Management of ATherothrombosis with Clopidogrel in High-risk patients with recent TIA or ischemic stroke "MATCH"

Completed

Phase N/A Results

Trial Description

To determine whether the combination of clopidogrel plus acetylsalicylic acid (ASA) is superior to clopidogrel alone in preventing ischemic events in patients with a recent TIA or ischemic stroke.

Interventions

Trial Design

International, randomized, double-blind, prospective, parallel-group trial with a planned enrollment of 7600 patients.

Patient Involvement

Patients will be randomized to receive ASA 75 mg or placebo once per day. Both groups will receive clopidogrel 75 mg once per day.
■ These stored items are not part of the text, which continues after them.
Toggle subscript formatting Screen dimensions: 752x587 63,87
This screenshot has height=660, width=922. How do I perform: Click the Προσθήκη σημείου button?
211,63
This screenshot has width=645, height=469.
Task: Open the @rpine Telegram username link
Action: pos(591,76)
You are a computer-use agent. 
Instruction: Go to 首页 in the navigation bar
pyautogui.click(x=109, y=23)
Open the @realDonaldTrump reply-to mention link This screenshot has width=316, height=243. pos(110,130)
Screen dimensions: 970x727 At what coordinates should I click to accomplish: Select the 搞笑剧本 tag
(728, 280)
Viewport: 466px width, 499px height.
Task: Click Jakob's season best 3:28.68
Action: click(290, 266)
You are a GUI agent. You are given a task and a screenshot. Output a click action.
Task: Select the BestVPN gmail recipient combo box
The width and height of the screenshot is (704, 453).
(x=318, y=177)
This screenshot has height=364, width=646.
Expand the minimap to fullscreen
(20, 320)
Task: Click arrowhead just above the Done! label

Patients will be treated for 18 months with follow-up visits at 1 month, 3 months, 6 months, 12 months and 18 months, in addition to regular phone calls between visits.

Outcomes

Type Measure Time Frame Safety Issue
Primary Composite incidence of ischemic stroke, MI, vascular death, and rehospitalization for an acute ischemic event.
Secondary Any death, any stroke, modified Rankin scale (MRS) assessment, life-threatening bleeding events, all bleeding events, other adverse events.

Sponsors

Sanofi-Synthelabo Recherche, France